Dimas menaikkan alis, semakin tak mengerti. “Kenapa?”

“Aku harus melahirkan anaknya supaya utang keluargaku dianggap lunas. Makanya, sebelum dia menyentuhku dan membuatku hamil, aku nggak bisa pergi—”

“—Tunggu. Kalian menikah sudah tiga tahun dan dia nggak pernah menyentuhmu?”

Karina membisu. Tangannya turun ke samping badan. Entah seperti apa wajahnya sekarang karena posisi Dimas berada di belakangnya. Namun, Dimas tahu. Dari suara helaan napas Karina, punggung yang putus asa itu seolah berteriak menginginkan kebebasan.

“Dia punya pacar. Sejak sebelum kami menikah. Dan seluruh nafkah batin juga lahirnya, untuk wanita itu.”

Dimas mengeratkan rahang.

Bajingan.

Dimas bangkit berdiri, hendak menjemur setelah seluruh cuciannya selesai diperas. Tatapannya tajam. Dadanya masih bergemuruh usai mendengar ketidakadilan yang dilakukan suami Karina.
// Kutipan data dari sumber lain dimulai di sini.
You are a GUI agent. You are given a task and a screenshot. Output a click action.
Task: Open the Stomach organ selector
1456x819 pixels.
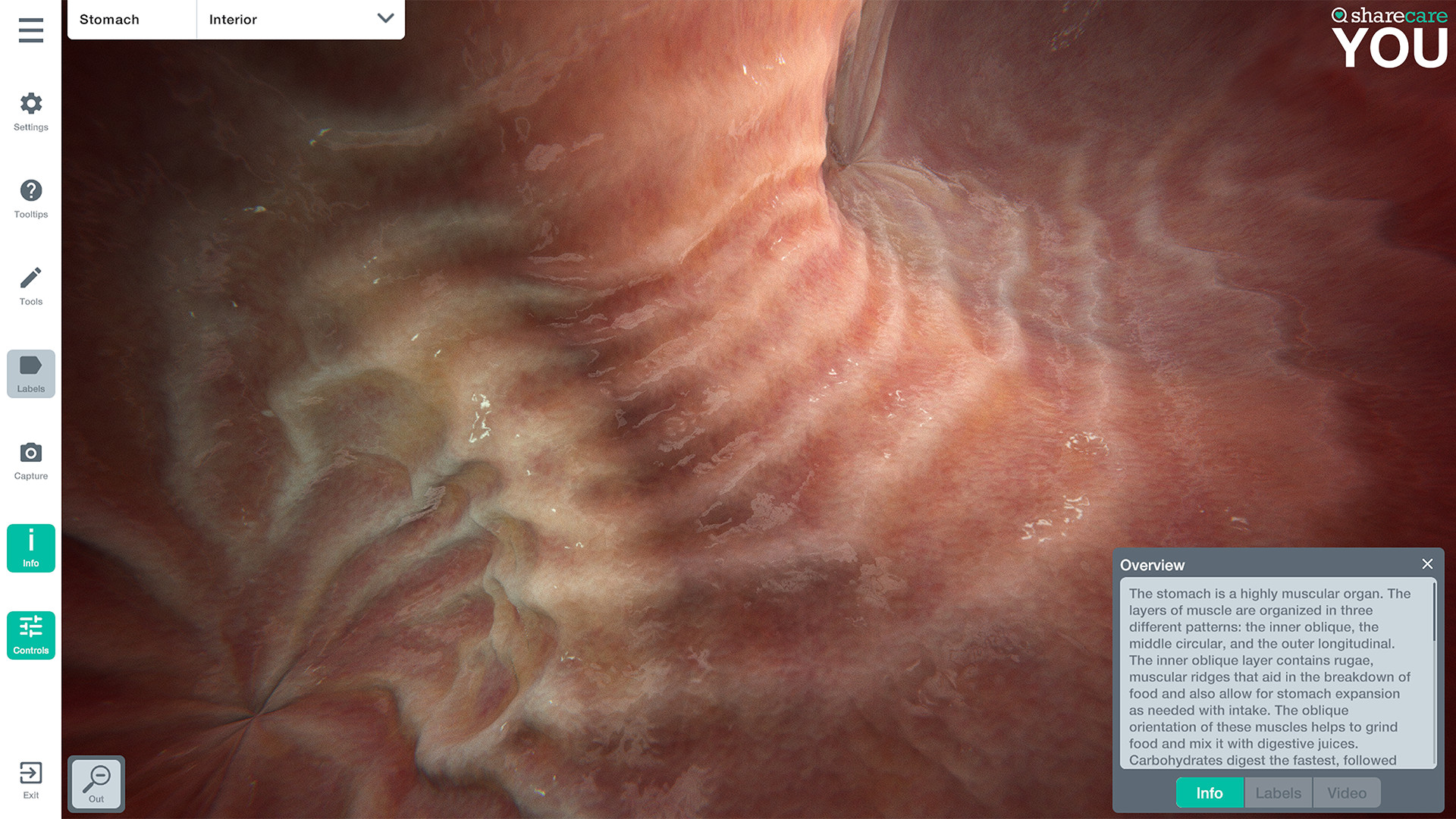coord(110,19)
“Kalau kamu nggak diberikan nafkah, terus … selama ini uang makanmu dari mana?” Bisik Dimas yang kini berdiri di sebelah Karina, menggantungkan sepotong kaos.
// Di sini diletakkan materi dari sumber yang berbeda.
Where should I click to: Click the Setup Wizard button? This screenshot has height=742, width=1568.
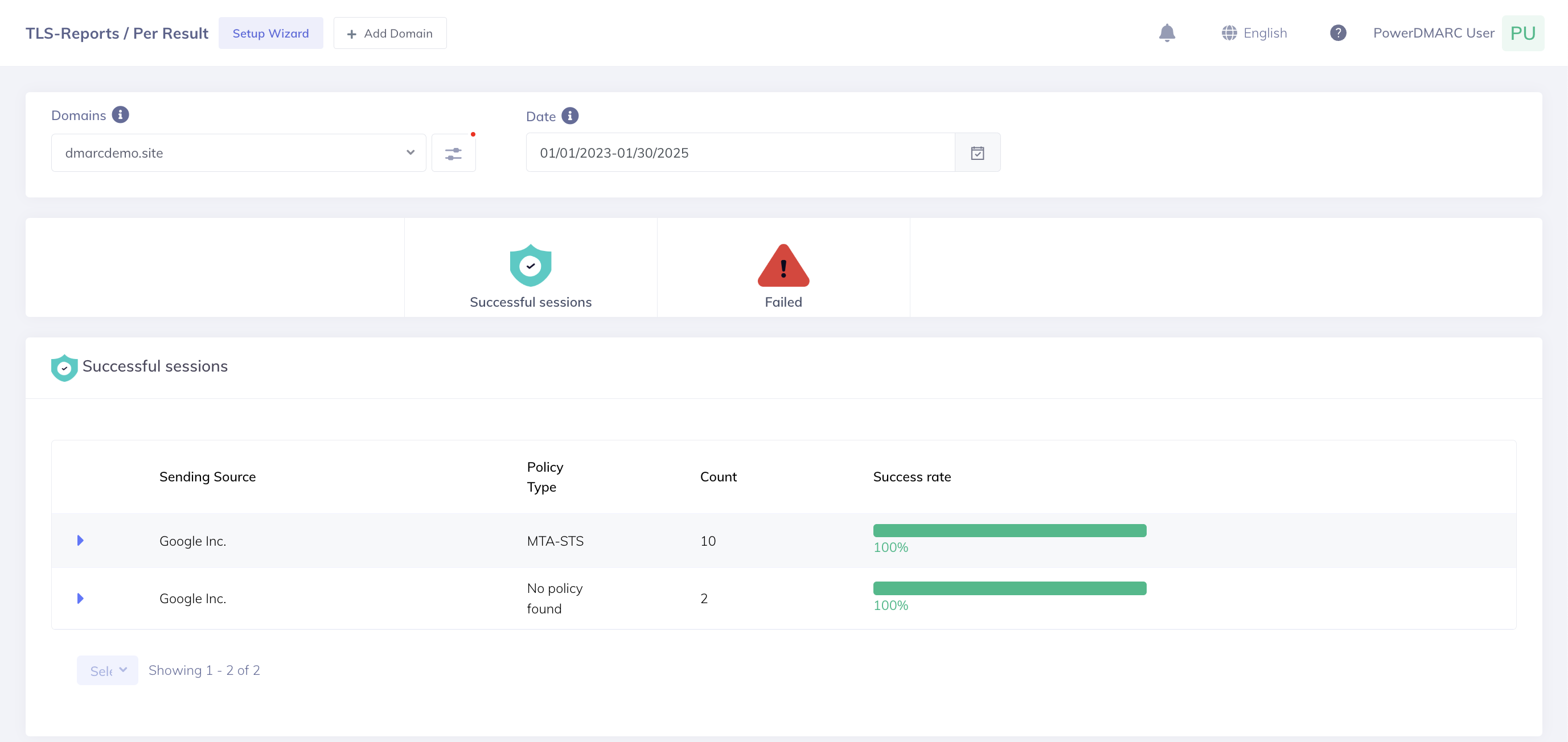coord(270,34)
“Dari kos-kosan.” Karina menjawab ringan. Tangannya berhenti sejenak untuk mengusap peluh di dahi. “Rumah ini milik keluarga Mas Reno. Uang kos semestinya kami berikan ke keluarga Mas Reno. Tapi mertuaku menolak, katanya untuk kami saja, karena kami yang mengelola.”
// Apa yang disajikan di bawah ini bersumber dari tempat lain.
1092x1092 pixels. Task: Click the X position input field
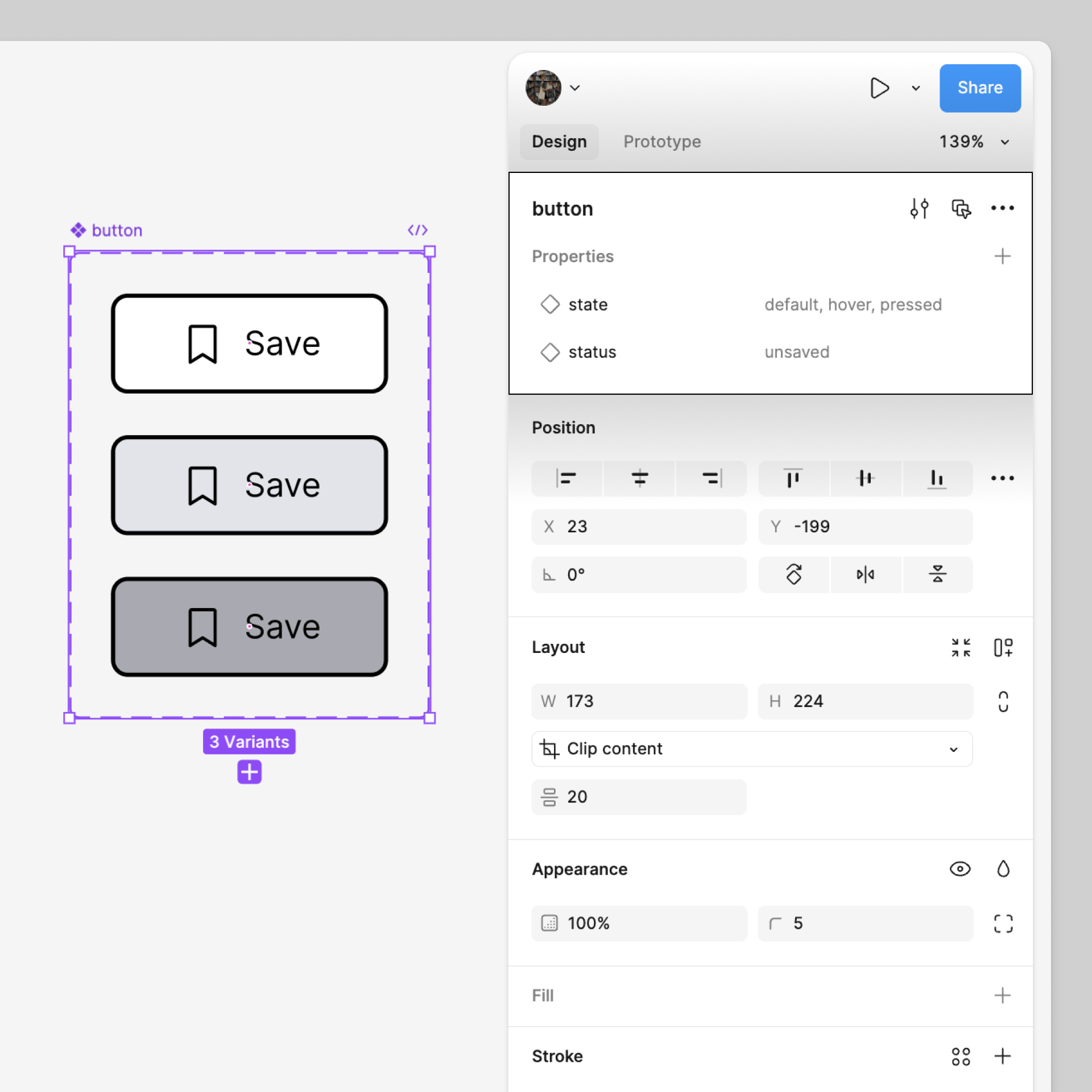pos(638,527)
Dimas terdiam, tangannya fokus menggantungkan pakaian. Walau tampangnya tenang, sesungguhnya hatinya dipenuhi bara yang menggelora.

“Jadi kamu nggak terima uang dari gaji suamimu? Sepeser pun?”

Karina menggeleng. “Nggak. Uangnya dia berikan untuk pacarnya.” jawabnya enteng, seolah hal itu bukan perkara yang melukai hati. Atau mungkin, hati Karina yang sudah kepalang mati rasa?

Dimas mencengkeram erat cucian di tangannya, berusaha mengalihkan amarah yang menggelegak.

“Kamu nggak apa-apa?” Dimas menoleh, bertanya hati-hati.

“Ya mana mungkin lah Dim. Walau nggak cinta pun, dia tetap suamiku. Tempat seharusnya aku menerima rasa aman. Kadang aku berharap dia berubah, walau rasanya ….” Karina tersenyum getir. “Kayak harus nunggu kiamat.”

Dimas menghela napas berat. Ditatapnya Karina lekat-lekat. Saat itu, barulah dia sadari sesuatu. Ada rona kebiruan samar di pipi Karina.

“Dia menyerang wajahmu?” Dimas bertanya dengan nada khawatir. Tangannya spontan menjangkau sisi wajah Karina tanpa izin.

“Dim! Lepas!” Karina mendelik. Mungkin takut suaminya melihat. Namun Dimas tak gentar. Geram rasanya.

“Sebentar.” Pria itu memaksa, menggerakkan dagu Karina, menelisik.

“Kamu tunggu di sini. Aku ambilin salep.” Dimas beranjak ke kamarnya, mengambil salep yang dia simpan, lalu membawanya kembali ke balkon belakang.

“Sini. Mendekat.” Dimas membuka tutup salep, lalu menggerakkan telapak tangannya, memberi kode agar Karina maju lebih dekat.

Benar. Ada lebam samar di area pipi.

Dimas menghela napas kasar, segenap udara itu seolah tercekat saat melewati dada. Hanya melihat penderitaan Karina saja, dia bisa ikut merasakan sesak.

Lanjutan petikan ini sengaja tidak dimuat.